— GOAL —
Copy out the following lines verbatim, reproducing every one of them without changes.

— THE INPUT —
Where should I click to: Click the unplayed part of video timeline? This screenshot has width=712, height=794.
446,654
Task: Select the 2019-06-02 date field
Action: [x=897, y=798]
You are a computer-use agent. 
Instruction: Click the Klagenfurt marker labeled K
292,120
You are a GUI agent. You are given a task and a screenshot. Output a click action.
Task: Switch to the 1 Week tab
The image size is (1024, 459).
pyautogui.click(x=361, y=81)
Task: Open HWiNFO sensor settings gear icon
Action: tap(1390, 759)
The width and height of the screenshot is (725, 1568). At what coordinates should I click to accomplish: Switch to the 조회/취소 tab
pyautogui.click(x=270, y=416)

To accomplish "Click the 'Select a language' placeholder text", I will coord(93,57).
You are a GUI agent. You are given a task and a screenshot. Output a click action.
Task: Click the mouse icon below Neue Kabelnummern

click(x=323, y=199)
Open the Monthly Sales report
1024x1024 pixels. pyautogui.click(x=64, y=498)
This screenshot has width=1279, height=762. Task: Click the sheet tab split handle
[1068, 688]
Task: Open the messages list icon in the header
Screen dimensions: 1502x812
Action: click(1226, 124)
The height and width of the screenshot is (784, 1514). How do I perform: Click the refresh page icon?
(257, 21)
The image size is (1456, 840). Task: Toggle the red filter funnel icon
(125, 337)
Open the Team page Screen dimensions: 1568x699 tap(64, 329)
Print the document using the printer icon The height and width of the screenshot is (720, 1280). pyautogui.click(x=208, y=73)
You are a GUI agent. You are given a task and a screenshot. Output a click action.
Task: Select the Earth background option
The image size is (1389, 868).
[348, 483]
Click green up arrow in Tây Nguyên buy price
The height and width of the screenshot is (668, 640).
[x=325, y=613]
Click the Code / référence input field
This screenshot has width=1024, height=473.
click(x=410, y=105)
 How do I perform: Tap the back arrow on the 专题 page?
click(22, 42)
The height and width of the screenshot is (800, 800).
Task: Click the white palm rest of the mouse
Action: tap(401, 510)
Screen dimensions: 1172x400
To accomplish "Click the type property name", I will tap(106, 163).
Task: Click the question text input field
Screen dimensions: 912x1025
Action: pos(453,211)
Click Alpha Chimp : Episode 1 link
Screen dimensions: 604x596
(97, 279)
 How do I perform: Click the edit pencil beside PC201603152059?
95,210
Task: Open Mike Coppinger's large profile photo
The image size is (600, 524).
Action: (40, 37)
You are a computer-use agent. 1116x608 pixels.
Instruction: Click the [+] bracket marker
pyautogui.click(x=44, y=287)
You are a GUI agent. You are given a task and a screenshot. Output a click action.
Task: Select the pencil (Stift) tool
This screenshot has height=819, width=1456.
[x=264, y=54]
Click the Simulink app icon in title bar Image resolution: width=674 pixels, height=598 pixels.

— FINAL RESULT —
Where should I click to: Click the unplayed part of video timeline? This screenshot has width=712, height=794.
446,654
Task: Select the 2019-06-02 date field
Action: [x=897, y=798]
You are a computer-use agent. 
Instruction: Click the Klagenfurt marker labeled K
292,120
You are a GUI agent. You are given a task and a screenshot. Output a click action.
Task: Switch to the 1 Week tab
The image size is (1024, 459).
pyautogui.click(x=361, y=81)
Task: Open HWiNFO sensor settings gear icon
Action: tap(1390, 759)
The width and height of the screenshot is (725, 1568). At what coordinates should I click to accomplish: Switch to the 조회/취소 tab
pyautogui.click(x=270, y=416)

To accomplish "Click the 'Select a language' placeholder text", I will coord(93,57).
You are a GUI agent. You are given a task and a screenshot. Output a click action.
Task: Click the mouse icon below Neue Kabelnummern

click(x=323, y=199)
Open the Monthly Sales report
1024x1024 pixels. pyautogui.click(x=64, y=498)
This screenshot has width=1279, height=762. Task: Click the sheet tab split handle
[1068, 688]
Task: Open the messages list icon in the header
Screen dimensions: 1502x812
Action: click(1226, 124)
The height and width of the screenshot is (784, 1514). How do I perform: Click the refresh page icon?
(257, 21)
The image size is (1456, 840). Task: Toggle the red filter funnel icon
(125, 337)
Open the Team page Screen dimensions: 1568x699 tap(64, 329)
Print the document using the printer icon The height and width of the screenshot is (720, 1280). pyautogui.click(x=208, y=73)
You are a GUI agent. You are given a task and a screenshot. Output a click action.
Task: Select the Earth background option
The image size is (1389, 868).
[348, 483]
Click green up arrow in Tây Nguyên buy price
The height and width of the screenshot is (668, 640).
[x=325, y=613]
Click the Code / référence input field
This screenshot has width=1024, height=473.
click(x=410, y=105)
 How do I perform: Tap the back arrow on the 专题 page?
click(22, 42)
The height and width of the screenshot is (800, 800).
Task: Click the white palm rest of the mouse
Action: tap(401, 510)
Screen dimensions: 1172x400
To accomplish "Click the type property name", I will tap(106, 163).
Task: Click the question text input field
Screen dimensions: 912x1025
Action: pos(453,211)
Click Alpha Chimp : Episode 1 link
Screen dimensions: 604x596
(97, 279)
 How do I perform: Click the edit pencil beside PC201603152059?
95,210
Task: Open Mike Coppinger's large profile photo
The image size is (600, 524).
Action: (40, 37)
You are a computer-use agent. 1116x608 pixels.
Instruction: Click the [+] bracket marker
pyautogui.click(x=44, y=287)
You are a GUI agent. You are given a task and a screenshot. Output a click action.
Task: Select the pencil (Stift) tool
This screenshot has height=819, width=1456.
[x=264, y=54]
Click the Simulink app icon in title bar Image resolution: width=674 pixels, height=598 pixels.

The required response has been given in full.